• _Directions_
Find the word "axis" in the data. Return every line where it appears.

• _Data_
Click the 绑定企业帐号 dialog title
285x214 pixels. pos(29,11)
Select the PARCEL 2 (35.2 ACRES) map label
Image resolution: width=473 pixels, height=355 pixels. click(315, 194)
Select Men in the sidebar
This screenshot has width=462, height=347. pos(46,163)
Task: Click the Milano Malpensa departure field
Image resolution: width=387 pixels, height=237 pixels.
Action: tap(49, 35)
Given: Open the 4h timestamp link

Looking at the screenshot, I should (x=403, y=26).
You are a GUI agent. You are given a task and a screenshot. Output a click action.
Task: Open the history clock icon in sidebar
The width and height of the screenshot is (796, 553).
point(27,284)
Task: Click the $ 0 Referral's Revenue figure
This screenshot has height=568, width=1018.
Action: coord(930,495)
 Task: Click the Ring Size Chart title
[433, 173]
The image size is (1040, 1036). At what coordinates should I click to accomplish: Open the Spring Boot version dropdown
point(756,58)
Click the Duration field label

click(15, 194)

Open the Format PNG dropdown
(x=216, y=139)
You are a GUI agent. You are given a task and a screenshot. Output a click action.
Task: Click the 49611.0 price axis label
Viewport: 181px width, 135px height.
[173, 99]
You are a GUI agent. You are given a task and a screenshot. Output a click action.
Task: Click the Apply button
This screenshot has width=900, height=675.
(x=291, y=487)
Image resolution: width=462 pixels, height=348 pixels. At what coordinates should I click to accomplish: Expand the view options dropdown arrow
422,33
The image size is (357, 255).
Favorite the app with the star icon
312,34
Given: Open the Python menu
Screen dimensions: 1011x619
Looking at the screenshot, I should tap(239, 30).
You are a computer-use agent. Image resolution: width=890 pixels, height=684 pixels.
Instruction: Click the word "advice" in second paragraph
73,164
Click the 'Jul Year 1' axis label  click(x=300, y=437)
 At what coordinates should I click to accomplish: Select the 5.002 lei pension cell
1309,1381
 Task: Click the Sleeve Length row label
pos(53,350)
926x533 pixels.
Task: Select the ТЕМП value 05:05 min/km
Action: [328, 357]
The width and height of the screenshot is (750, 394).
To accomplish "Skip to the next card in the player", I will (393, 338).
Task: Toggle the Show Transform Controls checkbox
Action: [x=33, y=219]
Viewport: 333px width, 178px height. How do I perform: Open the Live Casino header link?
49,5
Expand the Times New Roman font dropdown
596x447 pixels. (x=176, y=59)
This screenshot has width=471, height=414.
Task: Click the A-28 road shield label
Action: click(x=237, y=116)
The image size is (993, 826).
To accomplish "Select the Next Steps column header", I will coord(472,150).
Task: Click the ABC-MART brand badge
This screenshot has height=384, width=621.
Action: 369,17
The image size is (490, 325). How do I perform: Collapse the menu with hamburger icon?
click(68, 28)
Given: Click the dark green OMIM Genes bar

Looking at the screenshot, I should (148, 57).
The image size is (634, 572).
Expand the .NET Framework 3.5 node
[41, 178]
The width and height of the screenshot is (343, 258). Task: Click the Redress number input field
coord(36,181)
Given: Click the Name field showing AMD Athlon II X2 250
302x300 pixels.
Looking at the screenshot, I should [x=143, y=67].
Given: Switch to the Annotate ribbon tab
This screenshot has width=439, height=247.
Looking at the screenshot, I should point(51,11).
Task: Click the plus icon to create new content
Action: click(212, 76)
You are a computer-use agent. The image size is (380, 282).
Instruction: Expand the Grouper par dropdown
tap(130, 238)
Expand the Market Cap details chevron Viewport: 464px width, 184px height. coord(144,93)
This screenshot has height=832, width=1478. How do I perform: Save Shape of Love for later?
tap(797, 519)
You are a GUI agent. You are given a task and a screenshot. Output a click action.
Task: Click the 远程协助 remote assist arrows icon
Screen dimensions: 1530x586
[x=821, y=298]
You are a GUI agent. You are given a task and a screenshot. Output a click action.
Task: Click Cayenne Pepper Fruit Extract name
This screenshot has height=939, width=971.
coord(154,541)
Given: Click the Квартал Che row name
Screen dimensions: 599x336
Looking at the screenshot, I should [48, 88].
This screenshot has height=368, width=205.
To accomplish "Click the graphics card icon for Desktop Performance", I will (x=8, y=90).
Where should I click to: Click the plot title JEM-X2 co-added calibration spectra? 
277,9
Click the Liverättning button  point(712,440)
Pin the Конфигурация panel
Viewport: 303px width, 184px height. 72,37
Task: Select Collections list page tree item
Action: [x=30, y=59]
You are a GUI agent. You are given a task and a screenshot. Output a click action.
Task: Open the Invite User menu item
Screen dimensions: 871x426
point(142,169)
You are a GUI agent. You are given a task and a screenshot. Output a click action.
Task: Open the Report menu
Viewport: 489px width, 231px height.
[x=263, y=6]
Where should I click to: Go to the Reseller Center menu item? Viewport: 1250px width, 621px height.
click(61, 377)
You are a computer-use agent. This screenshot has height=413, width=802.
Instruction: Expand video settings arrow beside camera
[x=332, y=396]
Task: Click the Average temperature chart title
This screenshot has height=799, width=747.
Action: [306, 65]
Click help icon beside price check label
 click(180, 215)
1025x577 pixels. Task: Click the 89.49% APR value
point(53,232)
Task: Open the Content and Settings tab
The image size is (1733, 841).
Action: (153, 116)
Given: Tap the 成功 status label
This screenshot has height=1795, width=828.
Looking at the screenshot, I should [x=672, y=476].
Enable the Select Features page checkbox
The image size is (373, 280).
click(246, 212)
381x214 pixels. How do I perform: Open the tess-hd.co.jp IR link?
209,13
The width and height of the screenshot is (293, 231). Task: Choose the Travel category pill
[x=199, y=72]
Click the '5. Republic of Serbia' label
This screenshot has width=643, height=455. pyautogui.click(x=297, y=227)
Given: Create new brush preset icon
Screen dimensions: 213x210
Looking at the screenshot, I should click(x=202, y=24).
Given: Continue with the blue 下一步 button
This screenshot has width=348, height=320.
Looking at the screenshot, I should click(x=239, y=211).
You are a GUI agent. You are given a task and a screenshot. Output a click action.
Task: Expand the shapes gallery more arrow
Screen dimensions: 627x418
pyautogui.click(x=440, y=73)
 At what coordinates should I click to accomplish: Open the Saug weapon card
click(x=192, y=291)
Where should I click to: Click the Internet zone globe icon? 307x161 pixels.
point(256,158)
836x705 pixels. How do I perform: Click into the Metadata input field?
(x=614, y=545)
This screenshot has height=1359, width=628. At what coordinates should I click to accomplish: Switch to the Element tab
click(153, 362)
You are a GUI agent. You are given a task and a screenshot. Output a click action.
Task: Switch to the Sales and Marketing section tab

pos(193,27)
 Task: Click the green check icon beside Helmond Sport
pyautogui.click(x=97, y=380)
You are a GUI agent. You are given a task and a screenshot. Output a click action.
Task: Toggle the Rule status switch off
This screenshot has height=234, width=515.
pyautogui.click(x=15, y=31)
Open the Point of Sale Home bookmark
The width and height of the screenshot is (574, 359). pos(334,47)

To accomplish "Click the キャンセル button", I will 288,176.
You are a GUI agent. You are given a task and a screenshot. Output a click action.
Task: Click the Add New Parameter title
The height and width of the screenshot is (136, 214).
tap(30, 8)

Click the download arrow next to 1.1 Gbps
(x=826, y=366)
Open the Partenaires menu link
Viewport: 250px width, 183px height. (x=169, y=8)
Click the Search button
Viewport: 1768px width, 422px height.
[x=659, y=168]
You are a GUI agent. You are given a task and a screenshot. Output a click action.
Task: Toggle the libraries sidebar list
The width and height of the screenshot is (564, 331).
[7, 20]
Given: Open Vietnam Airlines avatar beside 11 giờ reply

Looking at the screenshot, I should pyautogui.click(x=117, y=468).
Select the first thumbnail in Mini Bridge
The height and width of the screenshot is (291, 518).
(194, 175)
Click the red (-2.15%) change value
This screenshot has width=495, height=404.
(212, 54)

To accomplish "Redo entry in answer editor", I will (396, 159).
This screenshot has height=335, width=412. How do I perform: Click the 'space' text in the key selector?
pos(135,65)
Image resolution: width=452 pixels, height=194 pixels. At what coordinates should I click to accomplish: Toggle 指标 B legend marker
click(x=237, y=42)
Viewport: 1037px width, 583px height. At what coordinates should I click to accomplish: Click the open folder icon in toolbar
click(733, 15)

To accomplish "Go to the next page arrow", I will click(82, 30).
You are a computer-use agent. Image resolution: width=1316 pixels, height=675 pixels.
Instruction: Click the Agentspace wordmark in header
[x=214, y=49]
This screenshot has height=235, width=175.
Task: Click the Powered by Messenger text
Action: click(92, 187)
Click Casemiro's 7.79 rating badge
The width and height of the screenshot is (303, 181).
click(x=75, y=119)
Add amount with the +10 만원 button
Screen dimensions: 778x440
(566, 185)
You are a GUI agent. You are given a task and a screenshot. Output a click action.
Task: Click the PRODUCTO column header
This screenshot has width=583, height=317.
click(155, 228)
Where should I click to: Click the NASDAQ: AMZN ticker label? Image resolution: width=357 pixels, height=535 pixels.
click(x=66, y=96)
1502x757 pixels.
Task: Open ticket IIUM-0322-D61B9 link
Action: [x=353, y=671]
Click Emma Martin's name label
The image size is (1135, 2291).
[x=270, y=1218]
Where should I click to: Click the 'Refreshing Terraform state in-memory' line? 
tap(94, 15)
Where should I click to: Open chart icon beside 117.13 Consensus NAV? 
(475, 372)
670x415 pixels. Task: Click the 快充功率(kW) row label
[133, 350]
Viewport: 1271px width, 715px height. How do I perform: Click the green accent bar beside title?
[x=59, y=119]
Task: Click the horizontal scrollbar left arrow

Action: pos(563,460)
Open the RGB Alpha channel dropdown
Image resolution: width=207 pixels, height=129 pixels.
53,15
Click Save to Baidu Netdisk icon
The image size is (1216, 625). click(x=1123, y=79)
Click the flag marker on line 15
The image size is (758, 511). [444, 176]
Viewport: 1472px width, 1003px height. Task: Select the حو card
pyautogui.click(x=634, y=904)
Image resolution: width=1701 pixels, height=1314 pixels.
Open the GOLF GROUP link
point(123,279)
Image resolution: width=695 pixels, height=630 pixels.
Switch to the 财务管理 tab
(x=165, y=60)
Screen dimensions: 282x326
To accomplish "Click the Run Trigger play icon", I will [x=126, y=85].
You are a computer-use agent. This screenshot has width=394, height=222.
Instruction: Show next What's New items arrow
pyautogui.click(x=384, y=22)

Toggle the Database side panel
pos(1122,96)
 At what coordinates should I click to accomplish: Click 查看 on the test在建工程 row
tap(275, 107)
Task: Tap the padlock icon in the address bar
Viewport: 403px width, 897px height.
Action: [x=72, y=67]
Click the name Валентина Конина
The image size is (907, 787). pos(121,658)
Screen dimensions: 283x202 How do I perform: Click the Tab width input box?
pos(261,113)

• _Answer to this task_
Task: Click the 49611.0 price axis label
Click the 'Jul Year 1' axis label  click(x=300, y=437)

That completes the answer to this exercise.